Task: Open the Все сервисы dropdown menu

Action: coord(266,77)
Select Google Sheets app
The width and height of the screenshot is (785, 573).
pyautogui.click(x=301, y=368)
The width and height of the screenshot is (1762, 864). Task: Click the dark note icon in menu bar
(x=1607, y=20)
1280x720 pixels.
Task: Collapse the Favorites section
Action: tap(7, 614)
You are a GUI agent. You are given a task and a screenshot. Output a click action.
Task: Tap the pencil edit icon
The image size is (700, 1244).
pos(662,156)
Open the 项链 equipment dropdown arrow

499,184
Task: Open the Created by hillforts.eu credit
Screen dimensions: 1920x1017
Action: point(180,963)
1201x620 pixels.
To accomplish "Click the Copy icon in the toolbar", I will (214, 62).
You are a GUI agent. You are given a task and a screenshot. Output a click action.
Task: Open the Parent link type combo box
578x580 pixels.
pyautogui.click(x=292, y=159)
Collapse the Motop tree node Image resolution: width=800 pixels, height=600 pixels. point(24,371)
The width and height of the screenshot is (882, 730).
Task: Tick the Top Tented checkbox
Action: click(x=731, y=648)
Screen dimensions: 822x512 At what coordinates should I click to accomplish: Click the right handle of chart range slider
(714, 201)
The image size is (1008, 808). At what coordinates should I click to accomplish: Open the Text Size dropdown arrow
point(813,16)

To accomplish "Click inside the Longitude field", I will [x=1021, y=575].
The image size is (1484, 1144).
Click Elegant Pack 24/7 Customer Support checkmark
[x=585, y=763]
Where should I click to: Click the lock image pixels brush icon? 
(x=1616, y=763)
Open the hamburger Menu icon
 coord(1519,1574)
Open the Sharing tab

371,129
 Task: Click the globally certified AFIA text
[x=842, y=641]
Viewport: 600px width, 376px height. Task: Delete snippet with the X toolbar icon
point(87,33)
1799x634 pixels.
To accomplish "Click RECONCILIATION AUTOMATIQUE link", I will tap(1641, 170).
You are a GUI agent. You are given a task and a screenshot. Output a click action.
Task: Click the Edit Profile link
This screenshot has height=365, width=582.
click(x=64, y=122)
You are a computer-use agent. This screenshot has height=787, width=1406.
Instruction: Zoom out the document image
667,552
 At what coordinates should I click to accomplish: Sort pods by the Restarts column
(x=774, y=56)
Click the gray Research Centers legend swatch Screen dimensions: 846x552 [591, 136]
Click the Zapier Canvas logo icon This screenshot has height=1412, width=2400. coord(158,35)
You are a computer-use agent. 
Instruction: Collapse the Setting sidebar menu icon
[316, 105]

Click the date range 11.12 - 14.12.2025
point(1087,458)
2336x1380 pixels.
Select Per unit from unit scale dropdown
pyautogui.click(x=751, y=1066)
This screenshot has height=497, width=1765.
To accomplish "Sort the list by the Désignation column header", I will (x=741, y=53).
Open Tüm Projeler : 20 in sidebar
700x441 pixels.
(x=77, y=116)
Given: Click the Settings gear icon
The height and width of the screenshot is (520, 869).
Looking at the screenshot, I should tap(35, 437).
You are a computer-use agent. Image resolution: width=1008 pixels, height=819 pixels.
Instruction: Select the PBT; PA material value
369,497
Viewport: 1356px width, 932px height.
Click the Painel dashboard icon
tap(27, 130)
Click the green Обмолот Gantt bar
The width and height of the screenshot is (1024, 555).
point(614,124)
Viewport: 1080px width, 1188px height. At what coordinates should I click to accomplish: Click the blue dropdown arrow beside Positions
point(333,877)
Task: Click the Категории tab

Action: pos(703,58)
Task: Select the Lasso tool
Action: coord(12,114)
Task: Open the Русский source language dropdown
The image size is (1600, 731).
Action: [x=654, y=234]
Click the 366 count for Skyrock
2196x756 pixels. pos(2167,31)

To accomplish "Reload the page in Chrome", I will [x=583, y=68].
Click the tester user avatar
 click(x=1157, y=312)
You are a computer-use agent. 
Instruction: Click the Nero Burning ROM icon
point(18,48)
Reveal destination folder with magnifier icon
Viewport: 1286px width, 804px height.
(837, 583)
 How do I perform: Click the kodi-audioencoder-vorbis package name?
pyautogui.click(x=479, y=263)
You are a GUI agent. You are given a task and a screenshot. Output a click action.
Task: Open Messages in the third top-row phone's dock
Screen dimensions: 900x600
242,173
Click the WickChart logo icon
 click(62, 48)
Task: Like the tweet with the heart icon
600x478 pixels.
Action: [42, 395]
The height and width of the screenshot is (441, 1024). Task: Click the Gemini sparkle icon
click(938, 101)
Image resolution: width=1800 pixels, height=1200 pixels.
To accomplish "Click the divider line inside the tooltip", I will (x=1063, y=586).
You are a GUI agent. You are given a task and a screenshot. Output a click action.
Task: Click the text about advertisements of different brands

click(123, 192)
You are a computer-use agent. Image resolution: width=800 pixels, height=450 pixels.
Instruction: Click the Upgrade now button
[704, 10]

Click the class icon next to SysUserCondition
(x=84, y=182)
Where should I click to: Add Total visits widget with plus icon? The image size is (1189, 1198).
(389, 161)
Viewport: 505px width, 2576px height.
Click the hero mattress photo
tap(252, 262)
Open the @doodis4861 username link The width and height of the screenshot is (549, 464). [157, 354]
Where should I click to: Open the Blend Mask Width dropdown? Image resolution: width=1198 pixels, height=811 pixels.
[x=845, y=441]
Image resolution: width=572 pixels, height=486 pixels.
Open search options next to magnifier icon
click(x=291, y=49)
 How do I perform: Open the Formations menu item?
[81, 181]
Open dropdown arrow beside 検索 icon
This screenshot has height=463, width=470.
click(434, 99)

________________

**Work instructions:** Write the listing out again, word for word.

**Written answer:**
Task: Open the Все сервисы dropdown menu

Action: coord(266,77)
Select Google Sheets app
The width and height of the screenshot is (785, 573).
pyautogui.click(x=301, y=368)
The width and height of the screenshot is (1762, 864). Task: Click the dark note icon in menu bar
(x=1607, y=20)
1280x720 pixels.
Task: Collapse the Favorites section
Action: tap(7, 614)
You are a GUI agent. You are given a task and a screenshot. Output a click action.
Task: Tap the pencil edit icon
The image size is (700, 1244).
pos(662,156)
Open the 项链 equipment dropdown arrow

499,184
Task: Open the Created by hillforts.eu credit
Screen dimensions: 1920x1017
Action: point(180,963)
1201x620 pixels.
To accomplish "Click the Copy icon in the toolbar", I will (214, 62).
You are a GUI agent. You are given a task and a screenshot. Output a click action.
Task: Open the Parent link type combo box
578x580 pixels.
pyautogui.click(x=292, y=159)
Collapse the Motop tree node Image resolution: width=800 pixels, height=600 pixels. point(24,371)
The width and height of the screenshot is (882, 730).
Task: Tick the Top Tented checkbox
Action: click(x=731, y=648)
Screen dimensions: 822x512 At what coordinates should I click to accomplish: Click the right handle of chart range slider
(714, 201)
The image size is (1008, 808). At what coordinates should I click to accomplish: Open the Text Size dropdown arrow
point(813,16)

To accomplish "Click inside the Longitude field", I will [x=1021, y=575].
The image size is (1484, 1144).
Click Elegant Pack 24/7 Customer Support checkmark
[x=585, y=763]
Where should I click to: Click the lock image pixels brush icon? 
(x=1616, y=763)
Open the hamburger Menu icon
 coord(1519,1574)
Open the Sharing tab

371,129
 Task: Click the globally certified AFIA text
[x=842, y=641]
Viewport: 600px width, 376px height. Task: Delete snippet with the X toolbar icon
point(87,33)
1799x634 pixels.
To accomplish "Click RECONCILIATION AUTOMATIQUE link", I will tap(1641, 170).
You are a GUI agent. You are given a task and a screenshot. Output a click action.
Task: Click the Edit Profile link
This screenshot has height=365, width=582.
click(x=64, y=122)
You are a computer-use agent. This screenshot has height=787, width=1406.
Instruction: Zoom out the document image
667,552
 At what coordinates should I click to accomplish: Sort pods by the Restarts column
(x=774, y=56)
Click the gray Research Centers legend swatch Screen dimensions: 846x552 [591, 136]
Click the Zapier Canvas logo icon This screenshot has height=1412, width=2400. coord(158,35)
You are a computer-use agent. 
Instruction: Collapse the Setting sidebar menu icon
[316, 105]

Click the date range 11.12 - 14.12.2025
point(1087,458)
2336x1380 pixels.
Select Per unit from unit scale dropdown
pyautogui.click(x=751, y=1066)
This screenshot has height=497, width=1765.
To accomplish "Sort the list by the Désignation column header", I will (x=741, y=53).
Open Tüm Projeler : 20 in sidebar
700x441 pixels.
(x=77, y=116)
Given: Click the Settings gear icon
The height and width of the screenshot is (520, 869).
Looking at the screenshot, I should tap(35, 437).
You are a computer-use agent. Image resolution: width=1008 pixels, height=819 pixels.
Instruction: Select the PBT; PA material value
369,497
Viewport: 1356px width, 932px height.
Click the Painel dashboard icon
tap(27, 130)
Click the green Обмолот Gantt bar
The width and height of the screenshot is (1024, 555).
point(614,124)
Viewport: 1080px width, 1188px height. At what coordinates should I click to accomplish: Click the blue dropdown arrow beside Positions
point(333,877)
Task: Click the Категории tab

Action: pos(703,58)
Task: Select the Lasso tool
Action: coord(12,114)
Task: Open the Русский source language dropdown
The image size is (1600, 731).
Action: [x=654, y=234]
Click the 366 count for Skyrock
2196x756 pixels. pos(2167,31)

To accomplish "Reload the page in Chrome", I will [x=583, y=68].
Click the tester user avatar
 click(x=1157, y=312)
You are a computer-use agent. 
Instruction: Click the Nero Burning ROM icon
point(18,48)
Reveal destination folder with magnifier icon
Viewport: 1286px width, 804px height.
(837, 583)
 How do I perform: Click the kodi-audioencoder-vorbis package name?
pyautogui.click(x=479, y=263)
You are a GUI agent. You are given a task and a screenshot. Output a click action.
Task: Open Messages in the third top-row phone's dock
Screen dimensions: 900x600
242,173
Click the WickChart logo icon
 click(62, 48)
Task: Like the tweet with the heart icon
600x478 pixels.
Action: [42, 395]
The height and width of the screenshot is (441, 1024). Task: Click the Gemini sparkle icon
click(938, 101)
Image resolution: width=1800 pixels, height=1200 pixels.
To accomplish "Click the divider line inside the tooltip", I will (x=1063, y=586).
You are a GUI agent. You are given a task and a screenshot. Output a click action.
Task: Click the text about advertisements of different brands

click(123, 192)
You are a computer-use agent. Image resolution: width=800 pixels, height=450 pixels.
Instruction: Click the Upgrade now button
[704, 10]

Click the class icon next to SysUserCondition
(x=84, y=182)
Where should I click to: Add Total visits widget with plus icon? The image size is (1189, 1198).
(389, 161)
Viewport: 505px width, 2576px height.
Click the hero mattress photo
tap(252, 262)
Open the @doodis4861 username link The width and height of the screenshot is (549, 464). [157, 354]
Where should I click to: Open the Blend Mask Width dropdown? Image resolution: width=1198 pixels, height=811 pixels.
[x=845, y=441]
Image resolution: width=572 pixels, height=486 pixels.
Open search options next to magnifier icon
click(x=291, y=49)
 How do I perform: Open the Formations menu item?
[81, 181]
Open dropdown arrow beside 検索 icon
This screenshot has height=463, width=470.
click(434, 99)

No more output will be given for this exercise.